5. Downstream analysis
Based on the filtered circRNA list there is a broad downstream analysis. To shed light on putative biogenesis and function the downstream analysis consists out of detection of putative miRNA binding, RBP binding and open reading frames.
5.1. Linear and circular count data
In general a count matrix for linear and circular mapped reads is created. If needed these can be utilized by the user for differential expression analysis for multiple condition datasets. A rmd-file for a baseline DESeq2 analysis is included in the major workflow folder.
5.2. miRNA binding site detection
MiRNA binding sites are detected by miRanda [5] on the circular exonic sequence for each circRNA. To enable miRNA binding analysis over the back-splice junction sequence, the linear sequence is extended by 25 bp from the opposite end respectively.
5.3. RBP binding site detection
The RBP binding prediction is performed with FIMO [6] on the same sequence (back-splice junction extended linear exon sequence) and additional on the not included sequence around the back-splice junction. CircRNA biogenesis can be enabled by RBP binding close to the back-splice junction. Also a putative function of circRNAs is the direct binding of RBPs.
5.4. ORF prediction
The ORF prediction is performed on the linear- as well as the pseudo-circular and multi-cycle exonic circRNA sequence. These enables the prediction of longer ORFs, which span over the back-splice junction as well as multiple reading frames.
Literature
[1] Dobin, Alexander, et al. “STAR: ultrafast universal RNA-seq aligner.” Bioinformatics 29.1 (2013): 15-21.

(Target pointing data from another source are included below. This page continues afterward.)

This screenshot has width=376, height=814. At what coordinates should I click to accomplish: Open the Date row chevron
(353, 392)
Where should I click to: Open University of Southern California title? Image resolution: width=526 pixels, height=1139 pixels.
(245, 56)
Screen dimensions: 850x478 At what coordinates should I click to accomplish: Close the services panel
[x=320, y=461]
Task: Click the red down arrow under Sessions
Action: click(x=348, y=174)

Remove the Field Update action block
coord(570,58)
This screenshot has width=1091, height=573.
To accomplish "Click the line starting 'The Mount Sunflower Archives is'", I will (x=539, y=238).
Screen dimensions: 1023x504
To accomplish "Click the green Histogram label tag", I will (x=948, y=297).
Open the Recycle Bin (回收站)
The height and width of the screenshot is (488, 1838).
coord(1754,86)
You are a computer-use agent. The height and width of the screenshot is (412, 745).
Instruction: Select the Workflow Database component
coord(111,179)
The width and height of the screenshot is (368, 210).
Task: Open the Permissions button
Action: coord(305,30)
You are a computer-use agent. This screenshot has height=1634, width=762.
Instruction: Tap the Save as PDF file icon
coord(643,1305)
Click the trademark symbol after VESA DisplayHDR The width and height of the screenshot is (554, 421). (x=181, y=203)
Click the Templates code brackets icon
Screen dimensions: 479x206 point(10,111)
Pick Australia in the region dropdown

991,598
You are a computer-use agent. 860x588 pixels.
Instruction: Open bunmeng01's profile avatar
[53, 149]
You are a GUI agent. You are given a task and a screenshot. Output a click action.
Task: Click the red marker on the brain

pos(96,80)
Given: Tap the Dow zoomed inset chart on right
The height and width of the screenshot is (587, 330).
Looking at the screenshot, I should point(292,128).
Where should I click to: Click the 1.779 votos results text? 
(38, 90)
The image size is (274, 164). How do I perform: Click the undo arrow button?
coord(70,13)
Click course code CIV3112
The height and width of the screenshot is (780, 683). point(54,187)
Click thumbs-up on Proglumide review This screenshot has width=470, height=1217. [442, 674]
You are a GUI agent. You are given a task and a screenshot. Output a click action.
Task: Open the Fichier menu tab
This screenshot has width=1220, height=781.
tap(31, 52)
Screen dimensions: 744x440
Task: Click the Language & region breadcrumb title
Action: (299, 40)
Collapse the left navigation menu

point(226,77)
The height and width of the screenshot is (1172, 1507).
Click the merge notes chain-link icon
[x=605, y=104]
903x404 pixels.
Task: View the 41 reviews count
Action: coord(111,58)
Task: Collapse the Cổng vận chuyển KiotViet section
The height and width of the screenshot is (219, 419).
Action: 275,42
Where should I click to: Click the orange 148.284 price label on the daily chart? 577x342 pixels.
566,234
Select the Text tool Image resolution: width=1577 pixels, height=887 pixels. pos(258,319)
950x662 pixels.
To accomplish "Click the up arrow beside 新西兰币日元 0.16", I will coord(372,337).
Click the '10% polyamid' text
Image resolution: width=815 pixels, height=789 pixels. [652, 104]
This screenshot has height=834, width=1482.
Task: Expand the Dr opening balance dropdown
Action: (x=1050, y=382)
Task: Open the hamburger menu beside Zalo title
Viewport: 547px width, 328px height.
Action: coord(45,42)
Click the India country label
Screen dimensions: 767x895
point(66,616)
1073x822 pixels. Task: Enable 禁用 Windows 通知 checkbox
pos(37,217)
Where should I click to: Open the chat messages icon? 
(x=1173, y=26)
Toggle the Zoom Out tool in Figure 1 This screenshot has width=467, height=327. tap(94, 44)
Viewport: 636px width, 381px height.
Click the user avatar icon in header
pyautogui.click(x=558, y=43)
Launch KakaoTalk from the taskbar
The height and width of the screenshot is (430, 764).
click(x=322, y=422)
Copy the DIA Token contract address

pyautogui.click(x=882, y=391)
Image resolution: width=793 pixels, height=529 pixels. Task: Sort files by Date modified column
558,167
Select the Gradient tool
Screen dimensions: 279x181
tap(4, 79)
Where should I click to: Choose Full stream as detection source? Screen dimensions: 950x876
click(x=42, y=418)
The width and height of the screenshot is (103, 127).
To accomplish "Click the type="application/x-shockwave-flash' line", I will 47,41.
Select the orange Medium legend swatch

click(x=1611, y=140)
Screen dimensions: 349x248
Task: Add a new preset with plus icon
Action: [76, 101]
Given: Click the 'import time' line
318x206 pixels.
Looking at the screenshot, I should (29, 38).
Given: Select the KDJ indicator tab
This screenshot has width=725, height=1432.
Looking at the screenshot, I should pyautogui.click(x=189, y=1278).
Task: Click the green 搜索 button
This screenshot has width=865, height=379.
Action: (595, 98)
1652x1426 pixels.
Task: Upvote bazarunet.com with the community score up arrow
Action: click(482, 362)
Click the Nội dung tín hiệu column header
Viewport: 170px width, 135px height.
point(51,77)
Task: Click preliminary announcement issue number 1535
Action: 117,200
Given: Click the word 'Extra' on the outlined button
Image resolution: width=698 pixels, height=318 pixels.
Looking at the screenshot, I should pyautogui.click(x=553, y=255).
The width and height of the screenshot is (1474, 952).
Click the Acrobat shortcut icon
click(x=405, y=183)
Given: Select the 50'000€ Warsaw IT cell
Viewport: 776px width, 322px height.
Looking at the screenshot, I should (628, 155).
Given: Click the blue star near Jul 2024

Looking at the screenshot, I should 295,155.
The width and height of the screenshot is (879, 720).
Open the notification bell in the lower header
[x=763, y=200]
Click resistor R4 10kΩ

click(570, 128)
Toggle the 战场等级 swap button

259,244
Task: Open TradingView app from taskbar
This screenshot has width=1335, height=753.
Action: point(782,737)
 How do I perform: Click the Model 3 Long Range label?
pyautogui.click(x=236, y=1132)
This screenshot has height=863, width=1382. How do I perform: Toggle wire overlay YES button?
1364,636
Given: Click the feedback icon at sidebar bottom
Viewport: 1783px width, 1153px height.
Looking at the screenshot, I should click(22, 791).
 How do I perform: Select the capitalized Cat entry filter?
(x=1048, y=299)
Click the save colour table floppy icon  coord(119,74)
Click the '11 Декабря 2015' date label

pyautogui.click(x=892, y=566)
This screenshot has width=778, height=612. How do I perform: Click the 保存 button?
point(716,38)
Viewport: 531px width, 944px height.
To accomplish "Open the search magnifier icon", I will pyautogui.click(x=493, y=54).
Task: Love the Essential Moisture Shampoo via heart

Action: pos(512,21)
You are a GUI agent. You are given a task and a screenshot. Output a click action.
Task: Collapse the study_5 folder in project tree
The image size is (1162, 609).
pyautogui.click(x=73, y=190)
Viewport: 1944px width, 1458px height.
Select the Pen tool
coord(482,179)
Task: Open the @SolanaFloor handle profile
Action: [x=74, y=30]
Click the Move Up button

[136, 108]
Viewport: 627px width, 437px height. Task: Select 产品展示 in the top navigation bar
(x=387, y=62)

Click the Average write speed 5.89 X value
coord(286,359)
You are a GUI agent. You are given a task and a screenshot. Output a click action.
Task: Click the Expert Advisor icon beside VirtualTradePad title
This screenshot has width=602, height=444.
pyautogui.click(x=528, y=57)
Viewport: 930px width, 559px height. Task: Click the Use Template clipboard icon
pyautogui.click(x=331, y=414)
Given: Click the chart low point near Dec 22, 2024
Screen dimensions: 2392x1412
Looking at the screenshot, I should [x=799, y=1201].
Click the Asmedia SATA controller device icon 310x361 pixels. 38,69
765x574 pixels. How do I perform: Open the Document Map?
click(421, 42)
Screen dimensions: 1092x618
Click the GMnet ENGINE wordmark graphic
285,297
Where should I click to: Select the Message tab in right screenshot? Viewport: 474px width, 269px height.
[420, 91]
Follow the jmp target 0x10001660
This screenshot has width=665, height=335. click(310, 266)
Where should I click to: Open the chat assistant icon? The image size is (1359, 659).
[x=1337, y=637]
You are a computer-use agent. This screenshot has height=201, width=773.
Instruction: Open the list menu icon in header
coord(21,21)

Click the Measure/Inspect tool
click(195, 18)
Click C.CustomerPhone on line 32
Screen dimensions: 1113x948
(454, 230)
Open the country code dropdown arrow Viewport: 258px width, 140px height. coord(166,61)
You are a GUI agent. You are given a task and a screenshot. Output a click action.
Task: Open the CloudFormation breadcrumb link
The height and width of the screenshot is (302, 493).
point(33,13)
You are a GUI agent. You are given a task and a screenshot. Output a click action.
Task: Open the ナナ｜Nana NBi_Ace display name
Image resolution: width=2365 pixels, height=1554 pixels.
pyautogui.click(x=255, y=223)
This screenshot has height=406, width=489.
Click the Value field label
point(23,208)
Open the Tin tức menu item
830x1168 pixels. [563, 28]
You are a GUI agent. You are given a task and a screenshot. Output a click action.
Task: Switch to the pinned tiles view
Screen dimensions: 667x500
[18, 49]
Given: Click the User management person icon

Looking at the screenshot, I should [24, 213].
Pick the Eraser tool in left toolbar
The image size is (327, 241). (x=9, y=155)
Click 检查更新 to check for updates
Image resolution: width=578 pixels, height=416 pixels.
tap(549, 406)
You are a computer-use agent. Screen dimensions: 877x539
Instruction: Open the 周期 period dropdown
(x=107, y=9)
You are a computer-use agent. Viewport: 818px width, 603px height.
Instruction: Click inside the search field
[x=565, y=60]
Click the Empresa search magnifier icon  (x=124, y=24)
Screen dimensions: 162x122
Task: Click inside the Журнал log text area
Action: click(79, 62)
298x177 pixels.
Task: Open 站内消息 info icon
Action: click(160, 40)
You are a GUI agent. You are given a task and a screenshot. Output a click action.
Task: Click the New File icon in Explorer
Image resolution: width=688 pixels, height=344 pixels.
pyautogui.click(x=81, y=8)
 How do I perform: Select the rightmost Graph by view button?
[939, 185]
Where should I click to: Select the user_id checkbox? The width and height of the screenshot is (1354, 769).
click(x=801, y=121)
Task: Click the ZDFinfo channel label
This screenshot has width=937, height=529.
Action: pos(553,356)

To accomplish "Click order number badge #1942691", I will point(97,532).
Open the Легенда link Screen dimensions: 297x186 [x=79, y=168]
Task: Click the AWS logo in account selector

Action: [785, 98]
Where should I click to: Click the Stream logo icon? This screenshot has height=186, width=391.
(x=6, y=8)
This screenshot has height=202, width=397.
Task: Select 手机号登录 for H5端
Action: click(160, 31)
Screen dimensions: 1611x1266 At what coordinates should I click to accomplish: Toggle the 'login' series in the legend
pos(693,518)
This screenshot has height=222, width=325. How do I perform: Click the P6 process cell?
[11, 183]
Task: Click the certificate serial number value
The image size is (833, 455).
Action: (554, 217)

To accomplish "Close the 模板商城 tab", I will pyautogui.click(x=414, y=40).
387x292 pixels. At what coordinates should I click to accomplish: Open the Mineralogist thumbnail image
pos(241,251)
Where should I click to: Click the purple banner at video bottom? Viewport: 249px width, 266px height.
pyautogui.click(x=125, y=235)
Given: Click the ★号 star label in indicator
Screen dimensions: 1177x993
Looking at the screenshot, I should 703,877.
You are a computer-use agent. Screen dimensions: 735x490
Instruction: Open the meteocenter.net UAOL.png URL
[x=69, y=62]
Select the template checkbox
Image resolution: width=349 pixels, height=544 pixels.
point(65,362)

[2] Li, H., & Durbin, R. (2009). Fast and accurate short read alignment with Burrows–Wheeler transform. Bioinformatics, 25(14), 1754–1760.
[3] Zhang, Xiao-Ou, et al. “Diverse alternative back-splicing and alternative splicing landscape of circular RNAs.” Genome research 26.9 (2016): 1277-1287.
[4] Gao, Yuan, Jinyang Zhang, and Fangqing Zhao. “Circular RNA identification based on multiple seed matching.” Briefings in bioinformatics 19.5 (2018): 803-810.
[5] John, Bino, et al. “Human microRNA targets.” PLoS biology 2.11 (2004): e363.
[6] Grant, Charles E., Timothy L. Bailey, and William Stafford Noble. “FIMO: scanning for occurrences of a given motif.” Bioinformatics 27.7 (2011): 1017-1018.